SHORT PROBLEM
Update the data below so that "Viewport" becomes "Window" everywhere it occurs, leaving every other character unchanged.

RECORDS FOR THE TASK
========================================

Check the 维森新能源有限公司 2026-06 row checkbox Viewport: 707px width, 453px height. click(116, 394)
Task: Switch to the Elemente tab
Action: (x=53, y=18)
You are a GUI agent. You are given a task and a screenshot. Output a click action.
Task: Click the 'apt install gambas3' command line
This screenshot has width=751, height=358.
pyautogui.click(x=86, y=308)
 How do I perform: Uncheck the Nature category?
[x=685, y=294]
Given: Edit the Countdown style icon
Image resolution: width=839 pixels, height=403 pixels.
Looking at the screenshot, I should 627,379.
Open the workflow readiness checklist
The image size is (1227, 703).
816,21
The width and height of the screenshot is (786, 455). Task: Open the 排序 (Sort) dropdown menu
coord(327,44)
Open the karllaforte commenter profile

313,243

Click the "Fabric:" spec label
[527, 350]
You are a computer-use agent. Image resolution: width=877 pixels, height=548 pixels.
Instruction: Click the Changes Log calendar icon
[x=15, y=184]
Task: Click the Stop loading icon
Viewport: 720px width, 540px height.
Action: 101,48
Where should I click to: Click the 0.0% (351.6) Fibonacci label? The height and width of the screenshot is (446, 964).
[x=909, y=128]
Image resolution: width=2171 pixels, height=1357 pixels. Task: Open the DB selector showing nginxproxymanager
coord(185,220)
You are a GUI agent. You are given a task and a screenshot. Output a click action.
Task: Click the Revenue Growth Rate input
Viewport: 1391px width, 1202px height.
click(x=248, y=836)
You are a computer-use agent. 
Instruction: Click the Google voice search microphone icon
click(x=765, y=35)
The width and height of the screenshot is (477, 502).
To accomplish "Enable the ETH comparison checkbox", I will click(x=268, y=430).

========================================

WRITTEN ANSWER
Check the 维森新能源有限公司 2026-06 row checkbox Window: 707px width, 453px height. click(116, 394)
Task: Switch to the Elemente tab
Action: (x=53, y=18)
You are a GUI agent. You are given a task and a screenshot. Output a click action.
Task: Click the 'apt install gambas3' command line
This screenshot has width=751, height=358.
pyautogui.click(x=86, y=308)
 How do I perform: Uncheck the Nature category?
[x=685, y=294]
Given: Edit the Countdown style icon
Image resolution: width=839 pixels, height=403 pixels.
Looking at the screenshot, I should 627,379.
Open the workflow readiness checklist
The image size is (1227, 703).
816,21
The width and height of the screenshot is (786, 455). Task: Open the 排序 (Sort) dropdown menu
coord(327,44)
Open the karllaforte commenter profile

313,243

Click the "Fabric:" spec label
[527, 350]
You are a computer-use agent. Image resolution: width=877 pixels, height=548 pixels.
Instruction: Click the Changes Log calendar icon
[x=15, y=184]
Task: Click the Stop loading icon
Window: 720px width, 540px height.
Action: 101,48
Where should I click to: Click the 0.0% (351.6) Fibonacci label? The height and width of the screenshot is (446, 964).
[x=909, y=128]
Image resolution: width=2171 pixels, height=1357 pixels. Task: Open the DB selector showing nginxproxymanager
coord(185,220)
You are a GUI agent. You are given a task and a screenshot. Output a click action.
Task: Click the Revenue Growth Rate input
Window: 1391px width, 1202px height.
click(x=248, y=836)
You are a computer-use agent. 
Instruction: Click the Google voice search microphone icon
click(x=765, y=35)
The width and height of the screenshot is (477, 502).
To accomplish "Enable the ETH comparison checkbox", I will click(x=268, y=430).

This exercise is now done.